В тот же день высочайшим приказом повелено было мне состоять при г-не военном министре, графе Аракчееве; а на третий день потребовал меня граф к себе, чтобы объявить мне высочайший выговор, сделанный по письму генерал-адъютанта князя Волконского, который писал, что, «по ненадежным» моим правилам отправляет меня обратно.
Я спросил графа:
— Позволено ли будет мне оправдываться?
Он отвечал мне:
— Эх, любезный друг, советую вам следовать русской пословице: с сильным не дерись, с богатым не тягайся; впрочем, вы оправданы, ибо в сем же письме он высказал себя подлецом, ибо нищенски выпрашивает у государя себе денег, — как будто у него их нет! А вам сделан выговор для формы, потому что жалуется генерал-адъютант.
Теперь я числился при графе, но никаких поручений не имел. Чтобы не бесполезно проводить время, начал я издавать исторические и тактические отрывки. Это издание подало мысль издавать военный журнал, который поручен был Рахманову[114]
. Он просил меня быть участником в журнале, но я отказался, и по выходе нескольких тетрадей моих отрывков[115] я, обиженный тем, что не мне поручили военный журнал, подал в отставку, которую и получил.Я теперь жил собственными трудами: переводил, иногда сочинял, и, сверх того, был поддерживаем, деликатным образом, соучеником, с которым несколько лет мы были в дружбе. Память этого человека мне священна.

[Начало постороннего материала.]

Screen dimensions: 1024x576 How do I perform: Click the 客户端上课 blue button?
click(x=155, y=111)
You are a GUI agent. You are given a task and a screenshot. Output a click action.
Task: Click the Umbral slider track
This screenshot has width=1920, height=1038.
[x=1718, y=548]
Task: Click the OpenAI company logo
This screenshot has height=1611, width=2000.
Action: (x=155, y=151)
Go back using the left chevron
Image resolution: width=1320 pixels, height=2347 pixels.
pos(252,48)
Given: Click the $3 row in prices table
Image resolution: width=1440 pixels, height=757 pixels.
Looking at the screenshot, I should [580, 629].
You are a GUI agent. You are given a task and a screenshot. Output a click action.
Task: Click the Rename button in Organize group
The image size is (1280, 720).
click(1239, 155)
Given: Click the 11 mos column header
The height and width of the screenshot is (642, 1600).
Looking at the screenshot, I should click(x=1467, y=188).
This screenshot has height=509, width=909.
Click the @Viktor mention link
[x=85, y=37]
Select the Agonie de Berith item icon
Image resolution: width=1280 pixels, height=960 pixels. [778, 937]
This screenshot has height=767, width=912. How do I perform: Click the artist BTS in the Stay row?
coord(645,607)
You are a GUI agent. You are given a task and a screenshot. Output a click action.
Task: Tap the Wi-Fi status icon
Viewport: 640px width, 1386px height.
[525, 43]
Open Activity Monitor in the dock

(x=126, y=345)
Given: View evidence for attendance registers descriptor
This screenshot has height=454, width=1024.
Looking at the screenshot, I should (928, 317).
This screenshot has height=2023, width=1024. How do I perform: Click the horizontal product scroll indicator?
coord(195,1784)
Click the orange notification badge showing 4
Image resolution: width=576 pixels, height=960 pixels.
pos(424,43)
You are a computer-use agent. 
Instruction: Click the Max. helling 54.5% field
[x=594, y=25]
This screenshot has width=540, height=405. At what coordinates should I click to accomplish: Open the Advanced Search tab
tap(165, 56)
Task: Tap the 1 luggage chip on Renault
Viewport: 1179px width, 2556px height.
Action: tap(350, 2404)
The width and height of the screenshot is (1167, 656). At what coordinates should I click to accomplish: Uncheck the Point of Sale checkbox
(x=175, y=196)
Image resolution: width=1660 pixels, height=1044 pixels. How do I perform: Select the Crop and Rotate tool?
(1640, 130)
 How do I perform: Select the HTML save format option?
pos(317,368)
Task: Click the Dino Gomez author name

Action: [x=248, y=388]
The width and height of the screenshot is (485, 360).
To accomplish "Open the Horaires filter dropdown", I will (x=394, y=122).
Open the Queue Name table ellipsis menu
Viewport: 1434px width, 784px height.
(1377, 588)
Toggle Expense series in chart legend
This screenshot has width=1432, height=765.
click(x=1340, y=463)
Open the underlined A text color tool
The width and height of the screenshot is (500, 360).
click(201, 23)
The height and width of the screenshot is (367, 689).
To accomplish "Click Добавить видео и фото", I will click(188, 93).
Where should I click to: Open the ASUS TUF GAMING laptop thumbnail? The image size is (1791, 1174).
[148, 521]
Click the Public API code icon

Открылась мне вновь дорога на службу. А. Д. Балашов сделан был исправляющим должность петербургского военного губернатора; я его знал еще в Ревеле, где в царствование Павла он был военным губернатором. Я явился к нему, и он предложил мне службу при нем. Я не иначе согласился, как с тем, чтобы он сперва узнал мнение обо мне государя, ибо я был ему оклеветан князем Волконским. Балашов сказал мне при первом свидании:
— Я докладывал государю. Его величество изволил улыбнуться и сказать: «Я знаю, Волконский приревновал его к жене своей, и он на него налгал», — и я был определен при военном губернаторе, который поручил мне иностранное отделение.
Когда учреждена была Адрес-контора, то я был сделан начальником иностранного отделения оной. За труды мои при учреждении Адрес-конторы и установленного в ней порядка я пожалован был орденом Св. Владимира 4-й степени.
Теперь открылось мне новое поприще: учреждаются министерства. Сперва их было четыре, потом начали умножаться, и, наконец, назначалось Министерство полиции. Так как наперед известно было, что государь назначал на это место Балашова, то Сперанский поручил ему составить для себя учреждение этого министерства. Балашов поручил этот труд мне. Я, соображаясь с учрежденными уже министерствами и с лучшими творениями о полиции, написал этот устав, который Балашов отправил Сперанскому на рассмотрение. Я удивился, когда Балашов возвратил мне мое сочинение без малейшего со стороны Сперанского замечания, и с сей минуты Балашов поставлен был наряду со всеми тогда славившимися иностранными министрами полиции. Устав этот был утвержден государем. Балашов сделан был министром полиции, а я — правителем особенной его канцелярии, и был на равных правах с директорами департаментов.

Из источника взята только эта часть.